How can hepatology and gastroenterology HCPs engage their multidisciplinary colleagues to improve the care of patients with MASLD/MASH? I think it is a multidisciplinary approach. In general, patients at risk for MASH or with MASH and stage 2-3 fibrosis need treatment. I see a role for endocrinology to help treat these patients. In addition, it should be a collaboration among gastroenterology, hepatology, endocrinology, and primary care to improve the metabolic management of these patients, whether it be T2D, obesity, or cardiovascular risk.

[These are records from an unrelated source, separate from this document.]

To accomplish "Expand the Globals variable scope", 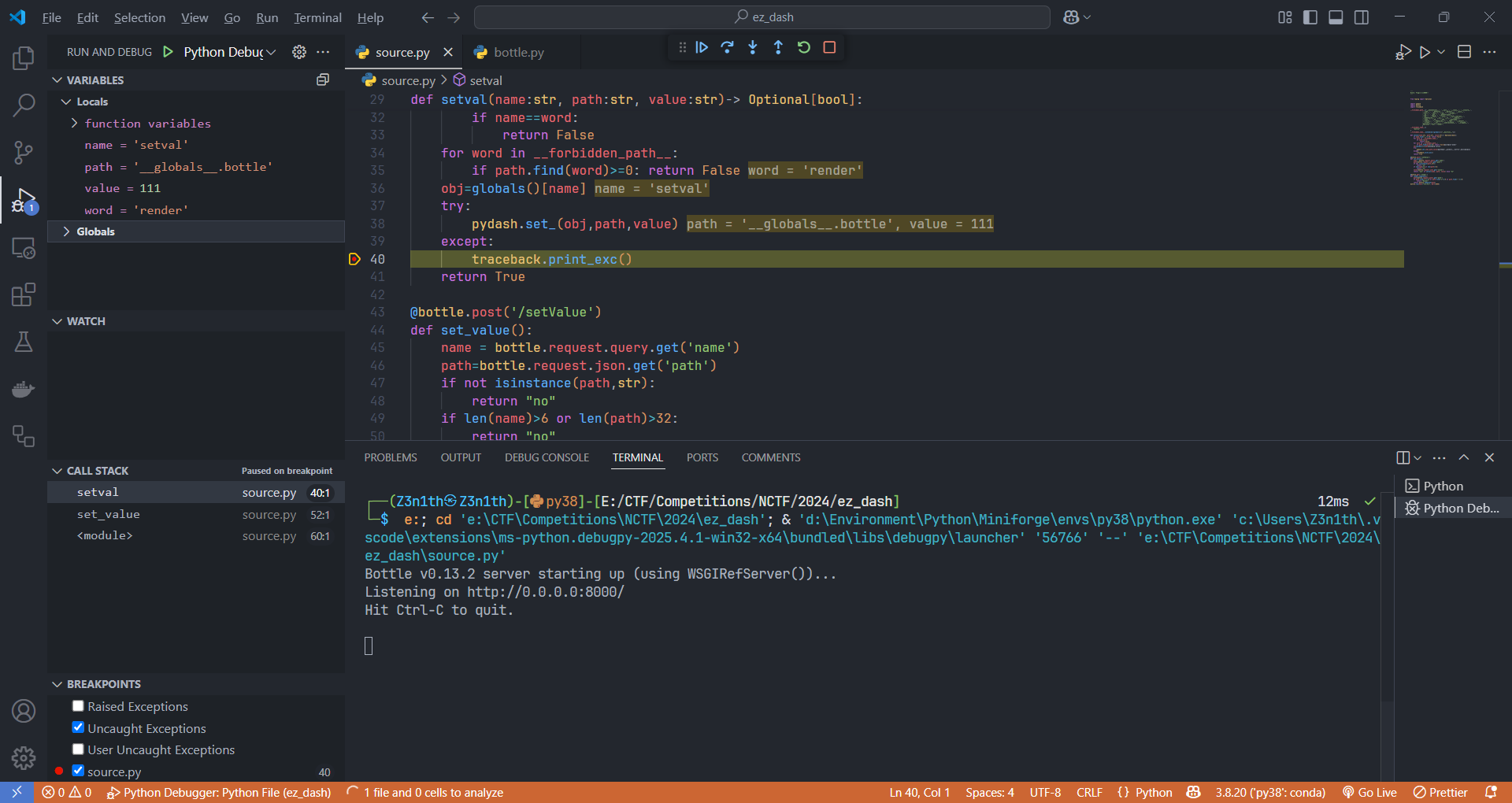I will click(x=95, y=231).
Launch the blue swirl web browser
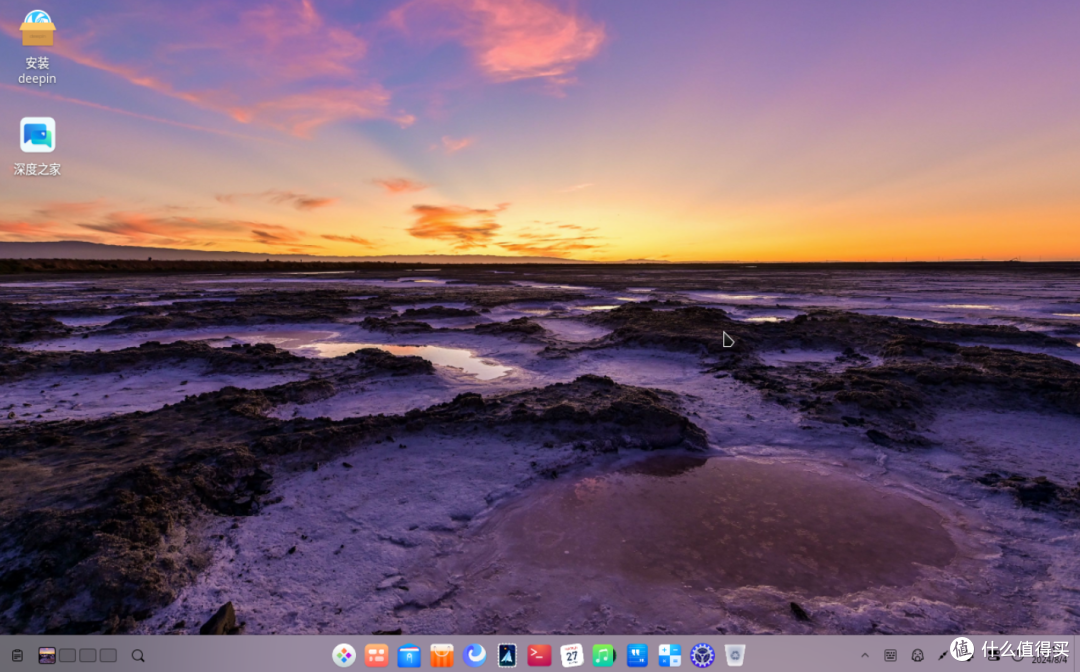1080x672 pixels. tap(474, 655)
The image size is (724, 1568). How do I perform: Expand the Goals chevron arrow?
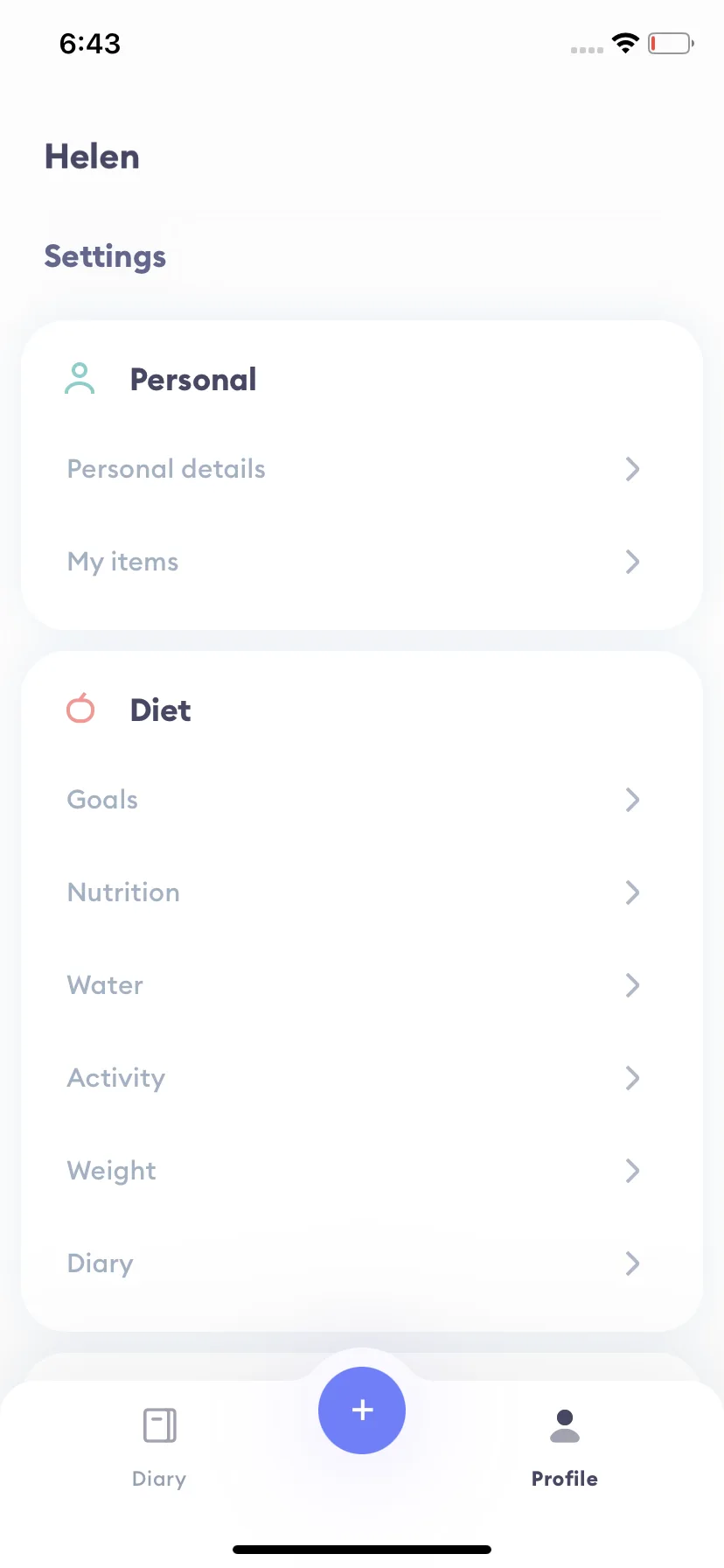click(x=633, y=800)
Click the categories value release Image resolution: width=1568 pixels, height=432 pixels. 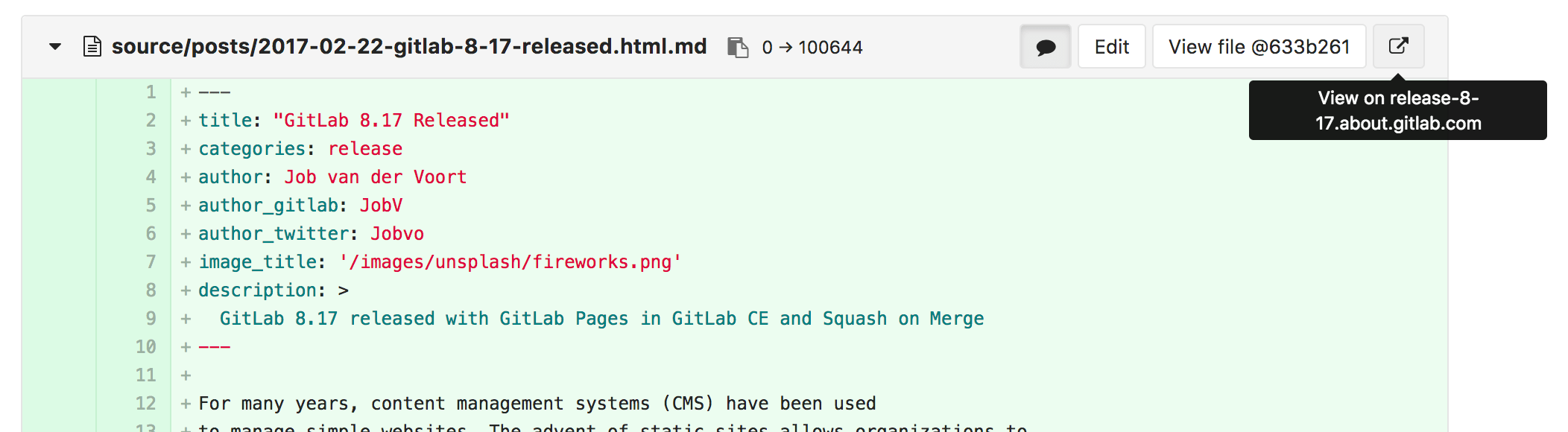[x=365, y=148]
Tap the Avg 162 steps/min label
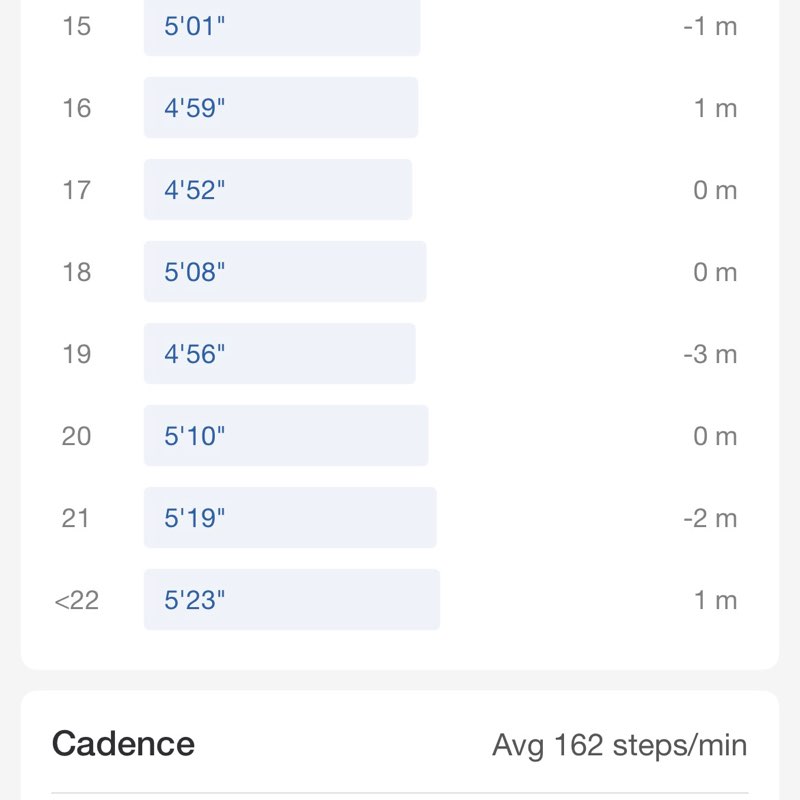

Everyone should be involved to help these patients.
MASH Therapies Conclusions
In conclusion, MASH therapies are really exciting. We finally have the first agent approved for use in MASH: resmetirom. Furthermore, there are multiple drugs in phase II/III trials. Semaglutide showed positive benefit in its phase III ESSENCE trial. There are others like survodutide and pemvidutide that hopefully will enter phase III soon. Efruxifermin also has promising data, and efimosfermin should go into phase III soon. Others include lanifibranor. But despite the limitation in options for patients with MASH-related cirrhosis, we are starting to see light at the end of the tunnel. There is some positivity and hopefully we will have agents to help these patients in the near future.